Atacada por piratas, golpeada por epidemias (viruela, dengue, sarampión y fiebre amarilla) e inundada por las crecidas de ríos, San Pedro Sula ha mantenido un espíritu resiliente desde su fundación por los colonizadores españoles, y hoy, después de casi cinco siglos, se erige como el emporio económico de Honduras y el corazón del valle de Sula.
Eliseo Fajardo, jefe del Archivo Histórico Municipal, explica que desde que Pedro de Alvarado la fundó el 27 de junio de 1536 con el nombre de Villa de San Pedro de Puerto Caballos “ha cruzado por episodios económicos, políticos y sociales que han definido el país”.
Durante la época colonial, en varias ocasiones, piratas franceses, holandeses, ingleses y bucaneros desembarcaron en la costa y también en Puerto Caballos e intentaron saquear a San Pedro Sula, que quedaba cerca en ubicación.

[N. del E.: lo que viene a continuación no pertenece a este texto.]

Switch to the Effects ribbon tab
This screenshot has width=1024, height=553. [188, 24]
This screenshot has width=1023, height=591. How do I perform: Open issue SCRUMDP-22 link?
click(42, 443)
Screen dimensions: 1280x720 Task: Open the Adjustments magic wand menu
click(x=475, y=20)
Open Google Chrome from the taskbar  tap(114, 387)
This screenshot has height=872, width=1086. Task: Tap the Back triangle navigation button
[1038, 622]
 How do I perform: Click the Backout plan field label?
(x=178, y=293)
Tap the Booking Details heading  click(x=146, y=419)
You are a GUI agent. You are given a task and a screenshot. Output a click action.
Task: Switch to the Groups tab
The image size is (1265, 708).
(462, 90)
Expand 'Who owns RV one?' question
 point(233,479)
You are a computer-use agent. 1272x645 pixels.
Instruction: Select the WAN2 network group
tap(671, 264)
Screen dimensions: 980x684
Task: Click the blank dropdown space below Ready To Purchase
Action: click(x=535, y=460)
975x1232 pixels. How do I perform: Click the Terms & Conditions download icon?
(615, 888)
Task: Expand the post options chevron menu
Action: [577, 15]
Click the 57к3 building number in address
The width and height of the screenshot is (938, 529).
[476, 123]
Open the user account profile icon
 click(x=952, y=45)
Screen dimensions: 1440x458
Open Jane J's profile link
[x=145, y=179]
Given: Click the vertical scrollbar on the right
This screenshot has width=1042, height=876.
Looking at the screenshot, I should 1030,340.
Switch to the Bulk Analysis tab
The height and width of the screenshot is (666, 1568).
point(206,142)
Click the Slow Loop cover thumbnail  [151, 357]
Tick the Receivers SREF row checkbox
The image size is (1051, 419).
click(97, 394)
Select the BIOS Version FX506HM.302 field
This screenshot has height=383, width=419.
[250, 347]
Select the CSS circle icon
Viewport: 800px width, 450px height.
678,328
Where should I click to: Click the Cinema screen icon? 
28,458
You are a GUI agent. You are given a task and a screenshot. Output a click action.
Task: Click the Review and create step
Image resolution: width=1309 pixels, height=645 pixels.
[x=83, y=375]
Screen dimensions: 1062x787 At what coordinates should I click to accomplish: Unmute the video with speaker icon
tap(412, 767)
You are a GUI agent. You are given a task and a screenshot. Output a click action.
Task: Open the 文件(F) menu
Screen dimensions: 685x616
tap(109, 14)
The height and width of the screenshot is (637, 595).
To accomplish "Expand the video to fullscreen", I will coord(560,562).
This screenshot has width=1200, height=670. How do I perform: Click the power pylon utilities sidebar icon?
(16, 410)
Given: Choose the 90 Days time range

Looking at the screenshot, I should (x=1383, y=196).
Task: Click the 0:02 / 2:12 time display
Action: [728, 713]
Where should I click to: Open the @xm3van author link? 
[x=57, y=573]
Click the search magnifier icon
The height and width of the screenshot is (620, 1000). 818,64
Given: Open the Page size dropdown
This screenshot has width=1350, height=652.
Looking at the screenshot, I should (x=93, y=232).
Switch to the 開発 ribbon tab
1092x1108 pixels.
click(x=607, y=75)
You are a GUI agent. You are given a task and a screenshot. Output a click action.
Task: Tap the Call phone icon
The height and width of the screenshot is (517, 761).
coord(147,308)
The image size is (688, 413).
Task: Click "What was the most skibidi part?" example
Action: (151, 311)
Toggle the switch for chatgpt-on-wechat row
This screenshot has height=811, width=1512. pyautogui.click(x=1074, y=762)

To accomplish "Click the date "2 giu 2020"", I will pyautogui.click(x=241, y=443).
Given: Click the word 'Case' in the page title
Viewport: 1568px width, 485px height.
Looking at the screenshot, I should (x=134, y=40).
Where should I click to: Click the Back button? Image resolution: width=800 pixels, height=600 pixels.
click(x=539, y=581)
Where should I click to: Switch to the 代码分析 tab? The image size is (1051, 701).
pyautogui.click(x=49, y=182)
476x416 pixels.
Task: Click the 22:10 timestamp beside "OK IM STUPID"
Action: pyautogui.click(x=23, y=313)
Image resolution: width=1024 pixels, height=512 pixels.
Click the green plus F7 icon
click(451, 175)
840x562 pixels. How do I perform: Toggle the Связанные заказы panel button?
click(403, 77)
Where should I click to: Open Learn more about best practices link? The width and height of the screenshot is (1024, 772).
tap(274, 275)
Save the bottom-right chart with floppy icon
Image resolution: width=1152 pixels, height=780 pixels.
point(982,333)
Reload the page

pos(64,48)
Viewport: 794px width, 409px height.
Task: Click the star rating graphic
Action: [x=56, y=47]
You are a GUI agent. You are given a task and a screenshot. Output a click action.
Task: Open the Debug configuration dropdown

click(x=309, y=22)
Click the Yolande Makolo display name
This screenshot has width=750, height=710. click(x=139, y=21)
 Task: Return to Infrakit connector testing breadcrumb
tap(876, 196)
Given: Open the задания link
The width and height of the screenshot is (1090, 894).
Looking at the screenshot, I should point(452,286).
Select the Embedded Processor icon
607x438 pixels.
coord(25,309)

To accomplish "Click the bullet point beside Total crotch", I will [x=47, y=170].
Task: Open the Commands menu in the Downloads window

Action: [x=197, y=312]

Después de la independencia de Honduras (1821), San Pedro Sula comenzó a constituirse como centro económico y logístico del valle, sobre todo cuando iniciaron operaciones las compañías bananeras en el norte del país.
“San Pedro Sula ha pasado por muchos procesos, incluso su nombre cambió. Inicialmente era Villa de Puerto Caballos, después San Pedro Sula. Cuando el valle era conocido como Chamelecón Arriba y Chamelecón Abajo, el geógrafo que hizo los mapas consideró que San Pedro estaba ubicada en Chamelecón Arriba, donde estaba el pueblo indígena de Sula”, dice.
Claves de la fundación de San Pedro Sula
El 27 de junio de 1536, el conquistador español Pedro de Alvarado fundó esta ciudad con el nombre de Villa de San Pedro de Puerto Caballos, actualmente Puerto Cortés, principal puerto de entrada a Honduras.
El gobierno de Domingo Vázquez, mediante decreto ejecutivo del 4 de julio de 1893, creó el departamento de Cortés y designó a San Pedro Sula como la cabecera, ciudad que ya contaba con ferrocarril.
San Pedro Sula es la segunda ciudad más poblada del país y es ahora el corazón de la zona metropolitana del valle de Sula, que aloja manufacturas, maquila, comercio, empresas de logística y agroindustria.
Tras el arribo del ferrocarril a San Pedro Sula (1888) comenzó en el norte del país el “boom” bananero (1900-1930) y más tarde llegaron otras industrias, que convirtieron a San Pedro Sula en el corazón económico del país.